なお、この板状粒子の外形が多角形状の場合には、その外形形状を円形に近似した場合の直径の値を外径とする。
【0018】
この板状粒子の材質としては、屈折率が2.0以上の金属酸化物が好ましい。
このような金属酸化物としては、Zr、Ti、Sn、Ce、Ta、Nb、Znの群から選択される1種または2種以上の金属を含む酸化物を含有していることが好ましく、例えば、酸化ジルコニウム:イットリア添加酸化ジルコニウム、セリア添加酸化ジルコニウム、ジルコン、ジルコン酸鉛、ジルコン酸ビスマス等のジルコニア−酸化金属化合物:酸化ハフニウムまたはその化合物:酸化チタン:チタン酸バリウム、チタン酸ストロンチウム、チタン酸スズ等のチタニア−酸化金属化合物:酸化スズ:酸化ビスマス:酸化ニオブ:ニオブ酸リチウム等の酸化ニオブ化合物:酸化タンタル:タンタル酸カリウム等の酸化タンタル化合物:酸化タングステン:酸化セリウム:酸化ランタン等の希土類酸化物:酸化ガリウム等を挙げることができる。
【0019】
このような板状粒子としては、その中に空隙が形成されていてもよい。
この空隙の大きさは、粒子の透明性と屈折率の観点から20nm以下が好ましく、より好ましくは10nm以下である。
また、空隙率は10体積%以下が好ましい。
ここで、空隙率を10体積%以下とする理由は、板状粒子の屈折率は、この板状粒子を構成する物質の屈折率×(1−空隙率/100)で表されるため、空隙率が10体積%以下でなければ、板状粒子自体の屈折率が、この板状粒子を構成する物質本来の屈折率(理論上の屈折率)より低下してしまい、十分に高い屈折率を有する高屈折率透明粒子を得ることができないからである。
【0020】
このような板状粒子は、結晶子径が15nm以下という、レイリー散乱を生じる大きさよりも小さい結晶子からなる多結晶体であり、しかも、粒子内部の空隙率が10体積%以下であるから、可視光線領域における光に対して、高い透明性と高い屈折率を有することとなる。
【0021】
この高屈折率透明粒子の製造方法については、特に制限するものではないが、屈折率が2.0以上の透明な金属酸化物からなる板状粒子を作製する場合、以下のような方法がある。
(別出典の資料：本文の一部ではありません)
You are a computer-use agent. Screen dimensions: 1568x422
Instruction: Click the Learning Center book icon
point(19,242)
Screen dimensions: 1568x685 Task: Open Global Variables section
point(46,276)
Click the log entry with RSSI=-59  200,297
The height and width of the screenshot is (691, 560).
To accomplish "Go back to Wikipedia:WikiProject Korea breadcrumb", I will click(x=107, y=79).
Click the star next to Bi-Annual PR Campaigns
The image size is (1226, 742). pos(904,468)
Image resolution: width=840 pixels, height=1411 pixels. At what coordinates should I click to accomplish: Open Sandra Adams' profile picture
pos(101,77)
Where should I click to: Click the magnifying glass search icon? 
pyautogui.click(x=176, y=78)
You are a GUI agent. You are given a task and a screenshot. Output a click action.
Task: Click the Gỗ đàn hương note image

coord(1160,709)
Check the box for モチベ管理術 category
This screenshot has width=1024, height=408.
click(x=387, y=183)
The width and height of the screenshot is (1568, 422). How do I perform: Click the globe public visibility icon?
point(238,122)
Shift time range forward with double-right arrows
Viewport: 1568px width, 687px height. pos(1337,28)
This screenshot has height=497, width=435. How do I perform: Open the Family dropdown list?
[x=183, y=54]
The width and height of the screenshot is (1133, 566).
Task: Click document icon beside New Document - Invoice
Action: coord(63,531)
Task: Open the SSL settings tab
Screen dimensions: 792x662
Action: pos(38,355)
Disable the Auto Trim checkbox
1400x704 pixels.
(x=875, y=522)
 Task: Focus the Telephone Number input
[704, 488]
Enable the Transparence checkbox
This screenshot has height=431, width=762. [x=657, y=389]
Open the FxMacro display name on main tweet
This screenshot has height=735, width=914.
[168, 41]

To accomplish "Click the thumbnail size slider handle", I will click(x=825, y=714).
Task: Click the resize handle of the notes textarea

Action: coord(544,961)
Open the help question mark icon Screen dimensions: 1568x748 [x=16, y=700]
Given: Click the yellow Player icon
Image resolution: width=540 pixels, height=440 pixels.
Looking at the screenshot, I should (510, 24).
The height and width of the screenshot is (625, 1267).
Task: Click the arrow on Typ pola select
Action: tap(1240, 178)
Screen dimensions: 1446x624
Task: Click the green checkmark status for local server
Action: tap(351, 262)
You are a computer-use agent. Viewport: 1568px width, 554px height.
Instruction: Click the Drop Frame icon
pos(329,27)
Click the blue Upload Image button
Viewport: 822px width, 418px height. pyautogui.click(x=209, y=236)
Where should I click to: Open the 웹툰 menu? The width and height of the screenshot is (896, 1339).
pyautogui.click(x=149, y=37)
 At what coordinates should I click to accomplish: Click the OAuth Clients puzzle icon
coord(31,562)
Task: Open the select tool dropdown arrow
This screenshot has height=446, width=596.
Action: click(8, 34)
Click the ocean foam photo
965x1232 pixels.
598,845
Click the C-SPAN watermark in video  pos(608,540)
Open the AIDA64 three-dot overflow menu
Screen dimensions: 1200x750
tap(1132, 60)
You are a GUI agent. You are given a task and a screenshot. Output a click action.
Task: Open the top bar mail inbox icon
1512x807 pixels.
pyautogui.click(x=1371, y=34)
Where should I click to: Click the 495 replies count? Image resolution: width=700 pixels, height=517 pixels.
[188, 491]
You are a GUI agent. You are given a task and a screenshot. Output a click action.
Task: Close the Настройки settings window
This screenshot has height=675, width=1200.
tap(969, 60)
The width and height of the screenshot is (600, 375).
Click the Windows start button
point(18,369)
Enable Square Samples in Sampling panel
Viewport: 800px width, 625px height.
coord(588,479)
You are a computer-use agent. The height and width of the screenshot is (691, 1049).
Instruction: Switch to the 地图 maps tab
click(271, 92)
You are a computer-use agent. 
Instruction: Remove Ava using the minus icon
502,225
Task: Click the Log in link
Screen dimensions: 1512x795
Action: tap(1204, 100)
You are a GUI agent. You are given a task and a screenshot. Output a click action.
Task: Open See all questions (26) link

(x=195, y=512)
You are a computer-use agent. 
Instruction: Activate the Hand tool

1次平均粒子径が10nm以下かつ分散粒径が20nm程度以下の金属酸化物ナノ粒子分散液をステンレスシートやガラス板上にコーティングして薄膜を形成し、この薄膜を乾燥させた後、基板から剥離し、この薄膜を300℃程度以上の温度にて加熱処理して粒子を緻密化するとともに焼結させることにより、空隙率が小さく、空隙サイズが小さく、結晶子径が15nm以下、外径(D)と厚み(t)との比(D/t)の大きい板状粒子を得ることができる。
【0022】
例えば、酸化ジルコニウム板状粒子を作製する場合、1次平均粒子径が3nmの酸化ジルコニウム粒子の水分散液(酸化ジルコニウム成分:10質量%、住友大阪セメント(株)製)にメタノールを加えて、酸化ジルコニウムを7質量%含む水−メタノール分散液を作製し、この水−メタノール分散液を40℃に加温したステンレスシート上にスプレーコート法により塗布して乾燥させ、得られた板状粒子の薄膜を乾燥させた後、この薄膜を基板から剥離して板状粒子を回収し、次いで、450℃(基板温度)にて焼成することにより、結晶子径が7nm、外径が0.8μm〜5μm、外径と厚みの比が7〜20、空隙率が4%、比表面積が0.8m/gの緻密な酸化ジルコニウム板状粒子を得ることができる。
【0023】
この方法では、焼成温度を高くすることにより、結晶子径をさらに大きく、空隙率をさらに小さくすることが可能である。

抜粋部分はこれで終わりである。